## GOAL OF THE EXERCISE
Begin at the top of the records and copy each line exactly. The line containing "Privacy (54, 2545)" is the last one to include.

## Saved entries
_ _ _

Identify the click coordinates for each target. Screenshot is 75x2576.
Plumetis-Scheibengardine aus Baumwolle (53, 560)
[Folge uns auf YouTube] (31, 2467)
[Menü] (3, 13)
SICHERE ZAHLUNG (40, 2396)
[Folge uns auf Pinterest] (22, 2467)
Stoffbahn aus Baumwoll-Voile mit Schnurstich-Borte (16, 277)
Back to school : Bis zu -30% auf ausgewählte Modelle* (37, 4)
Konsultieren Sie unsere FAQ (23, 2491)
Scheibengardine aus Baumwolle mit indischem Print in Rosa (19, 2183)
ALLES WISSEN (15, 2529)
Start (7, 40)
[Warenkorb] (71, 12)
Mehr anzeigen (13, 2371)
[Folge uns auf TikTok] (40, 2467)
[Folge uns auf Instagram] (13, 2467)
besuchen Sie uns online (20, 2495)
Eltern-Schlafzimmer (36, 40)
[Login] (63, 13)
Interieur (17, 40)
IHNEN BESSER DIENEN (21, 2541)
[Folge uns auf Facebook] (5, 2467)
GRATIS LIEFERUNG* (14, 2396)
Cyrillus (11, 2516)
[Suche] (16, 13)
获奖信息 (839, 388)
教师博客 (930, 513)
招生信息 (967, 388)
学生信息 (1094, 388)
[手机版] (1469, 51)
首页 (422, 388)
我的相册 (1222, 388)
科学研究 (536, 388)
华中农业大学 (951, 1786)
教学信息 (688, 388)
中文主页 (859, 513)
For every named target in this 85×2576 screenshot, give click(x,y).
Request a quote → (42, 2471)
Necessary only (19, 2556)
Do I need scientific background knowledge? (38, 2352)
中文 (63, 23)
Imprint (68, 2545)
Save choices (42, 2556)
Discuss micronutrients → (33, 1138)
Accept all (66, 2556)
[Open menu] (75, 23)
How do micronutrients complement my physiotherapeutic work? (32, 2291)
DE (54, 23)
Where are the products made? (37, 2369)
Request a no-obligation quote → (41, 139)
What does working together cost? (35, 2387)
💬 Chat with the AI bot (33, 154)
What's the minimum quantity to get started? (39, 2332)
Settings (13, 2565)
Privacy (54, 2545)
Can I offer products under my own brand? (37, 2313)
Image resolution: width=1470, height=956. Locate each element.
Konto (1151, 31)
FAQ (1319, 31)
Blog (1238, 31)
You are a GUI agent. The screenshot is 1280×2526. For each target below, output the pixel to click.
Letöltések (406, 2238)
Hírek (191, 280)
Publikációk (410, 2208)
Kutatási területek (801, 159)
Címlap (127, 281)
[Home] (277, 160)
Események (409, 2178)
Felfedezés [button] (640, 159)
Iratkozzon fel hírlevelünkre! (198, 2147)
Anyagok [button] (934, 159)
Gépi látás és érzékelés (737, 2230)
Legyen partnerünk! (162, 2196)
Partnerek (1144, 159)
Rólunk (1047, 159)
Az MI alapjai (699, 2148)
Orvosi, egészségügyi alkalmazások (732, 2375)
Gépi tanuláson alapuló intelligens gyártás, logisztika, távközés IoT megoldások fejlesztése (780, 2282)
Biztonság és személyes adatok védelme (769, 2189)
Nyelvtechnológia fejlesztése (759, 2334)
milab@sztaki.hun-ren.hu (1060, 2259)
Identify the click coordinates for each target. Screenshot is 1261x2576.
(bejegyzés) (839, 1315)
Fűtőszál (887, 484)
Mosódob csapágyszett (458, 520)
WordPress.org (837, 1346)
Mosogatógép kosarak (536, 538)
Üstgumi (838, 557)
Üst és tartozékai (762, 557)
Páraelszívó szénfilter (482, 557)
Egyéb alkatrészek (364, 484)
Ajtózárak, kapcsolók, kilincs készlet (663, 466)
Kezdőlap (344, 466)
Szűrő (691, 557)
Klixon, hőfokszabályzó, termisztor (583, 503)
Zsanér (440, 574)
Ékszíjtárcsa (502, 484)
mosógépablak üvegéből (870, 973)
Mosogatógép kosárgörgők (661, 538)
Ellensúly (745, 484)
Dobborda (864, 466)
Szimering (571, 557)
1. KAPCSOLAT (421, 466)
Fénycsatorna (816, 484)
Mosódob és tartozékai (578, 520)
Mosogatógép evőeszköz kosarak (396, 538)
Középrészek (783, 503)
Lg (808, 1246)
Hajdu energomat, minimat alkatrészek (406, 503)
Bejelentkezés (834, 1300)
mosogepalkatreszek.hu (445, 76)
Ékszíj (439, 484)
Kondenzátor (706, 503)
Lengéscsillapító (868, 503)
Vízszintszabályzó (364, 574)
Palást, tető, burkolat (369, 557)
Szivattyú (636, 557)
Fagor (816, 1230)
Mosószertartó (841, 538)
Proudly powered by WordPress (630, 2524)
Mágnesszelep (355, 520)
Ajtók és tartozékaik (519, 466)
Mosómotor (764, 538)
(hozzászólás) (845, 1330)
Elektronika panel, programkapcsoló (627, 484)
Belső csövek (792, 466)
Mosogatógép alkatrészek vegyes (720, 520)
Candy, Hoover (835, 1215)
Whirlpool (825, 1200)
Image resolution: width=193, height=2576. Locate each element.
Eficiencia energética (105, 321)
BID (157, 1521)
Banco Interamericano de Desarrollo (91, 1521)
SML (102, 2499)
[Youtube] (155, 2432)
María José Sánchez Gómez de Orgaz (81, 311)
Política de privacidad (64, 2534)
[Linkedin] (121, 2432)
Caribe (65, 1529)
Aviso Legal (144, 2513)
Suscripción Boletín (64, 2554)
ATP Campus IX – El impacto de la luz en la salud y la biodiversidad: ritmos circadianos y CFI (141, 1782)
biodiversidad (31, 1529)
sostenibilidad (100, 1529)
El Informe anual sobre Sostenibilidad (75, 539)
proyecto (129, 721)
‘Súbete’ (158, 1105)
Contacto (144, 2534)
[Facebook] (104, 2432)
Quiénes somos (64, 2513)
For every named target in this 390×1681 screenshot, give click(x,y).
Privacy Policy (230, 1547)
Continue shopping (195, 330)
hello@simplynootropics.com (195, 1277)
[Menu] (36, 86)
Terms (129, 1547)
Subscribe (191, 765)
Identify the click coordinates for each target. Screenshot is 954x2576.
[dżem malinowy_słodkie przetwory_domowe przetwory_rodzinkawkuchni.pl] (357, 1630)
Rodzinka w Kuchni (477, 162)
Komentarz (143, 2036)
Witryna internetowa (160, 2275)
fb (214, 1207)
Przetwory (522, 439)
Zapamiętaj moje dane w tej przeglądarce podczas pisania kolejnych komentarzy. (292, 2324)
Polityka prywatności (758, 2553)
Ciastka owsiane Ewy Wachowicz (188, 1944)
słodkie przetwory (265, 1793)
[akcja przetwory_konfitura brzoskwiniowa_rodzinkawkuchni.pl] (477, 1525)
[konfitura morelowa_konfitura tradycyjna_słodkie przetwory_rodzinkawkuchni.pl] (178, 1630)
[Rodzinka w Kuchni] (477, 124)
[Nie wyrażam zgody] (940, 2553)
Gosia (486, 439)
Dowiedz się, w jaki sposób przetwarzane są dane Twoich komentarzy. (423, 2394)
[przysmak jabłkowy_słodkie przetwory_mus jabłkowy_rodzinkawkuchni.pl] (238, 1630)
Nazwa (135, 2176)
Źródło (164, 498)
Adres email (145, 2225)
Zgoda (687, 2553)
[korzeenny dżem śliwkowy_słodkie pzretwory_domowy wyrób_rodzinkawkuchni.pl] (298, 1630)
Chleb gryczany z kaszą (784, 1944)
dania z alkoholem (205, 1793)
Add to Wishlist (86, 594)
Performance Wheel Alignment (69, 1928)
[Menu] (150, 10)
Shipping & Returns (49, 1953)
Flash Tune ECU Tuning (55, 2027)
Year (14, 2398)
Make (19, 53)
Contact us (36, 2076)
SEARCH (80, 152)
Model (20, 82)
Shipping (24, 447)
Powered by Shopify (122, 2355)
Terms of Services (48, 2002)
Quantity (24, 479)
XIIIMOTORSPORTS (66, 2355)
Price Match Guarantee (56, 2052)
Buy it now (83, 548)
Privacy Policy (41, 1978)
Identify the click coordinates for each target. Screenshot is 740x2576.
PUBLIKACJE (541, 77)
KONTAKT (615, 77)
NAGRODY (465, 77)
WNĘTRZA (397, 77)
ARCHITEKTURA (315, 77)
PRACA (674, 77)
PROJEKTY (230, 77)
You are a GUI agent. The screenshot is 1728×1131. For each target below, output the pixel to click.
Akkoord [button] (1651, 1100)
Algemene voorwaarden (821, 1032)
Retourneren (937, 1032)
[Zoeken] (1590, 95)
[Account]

_ _ _

## ANSWER TO THE PROBLEM
Identify the click coordinates for each target. Screenshot is 75x2576.
Plumetis-Scheibengardine aus Baumwolle (53, 560)
[Folge uns auf YouTube] (31, 2467)
[Menü] (3, 13)
SICHERE ZAHLUNG (40, 2396)
[Folge uns auf Pinterest] (22, 2467)
Stoffbahn aus Baumwoll-Voile mit Schnurstich-Borte (16, 277)
Back to school : Bis zu -30% auf ausgewählte Modelle* (37, 4)
Konsultieren Sie unsere FAQ (23, 2491)
Scheibengardine aus Baumwolle mit indischem Print in Rosa (19, 2183)
ALLES WISSEN (15, 2529)
Start (7, 40)
[Warenkorb] (71, 12)
Mehr anzeigen (13, 2371)
[Folge uns auf TikTok] (40, 2467)
[Folge uns auf Instagram] (13, 2467)
besuchen Sie uns online (20, 2495)
Eltern-Schlafzimmer (36, 40)
[Login] (63, 13)
Interieur (17, 40)
IHNEN BESSER DIENEN (21, 2541)
[Folge uns auf Facebook] (5, 2467)
GRATIS LIEFERUNG* (14, 2396)
Cyrillus (11, 2516)
[Suche] (16, 13)
获奖信息 (839, 388)
教师博客 (930, 513)
招生信息 (967, 388)
学生信息 (1094, 388)
[手机版] (1469, 51)
首页 (422, 388)
我的相册 (1222, 388)
科学研究 (536, 388)
华中农业大学 (951, 1786)
教学信息 (688, 388)
中文主页 (859, 513)
For every named target in this 85×2576 screenshot, give click(x,y).
Request a quote → (42, 2471)
Necessary only (19, 2556)
Do I need scientific background knowledge? (38, 2352)
中文 (63, 23)
Imprint (68, 2545)
Save choices (42, 2556)
Discuss micronutrients → (33, 1138)
Accept all (66, 2556)
[Open menu] (75, 23)
How do micronutrients complement my physiotherapeutic work? (32, 2291)
DE (54, 23)
Where are the products made? (37, 2369)
Request a no-obligation quote → (41, 139)
What does working together cost? (35, 2387)
💬 Chat with the AI bot (33, 154)
What's the minimum quantity to get started? (39, 2332)
Settings (13, 2565)
Privacy (54, 2545)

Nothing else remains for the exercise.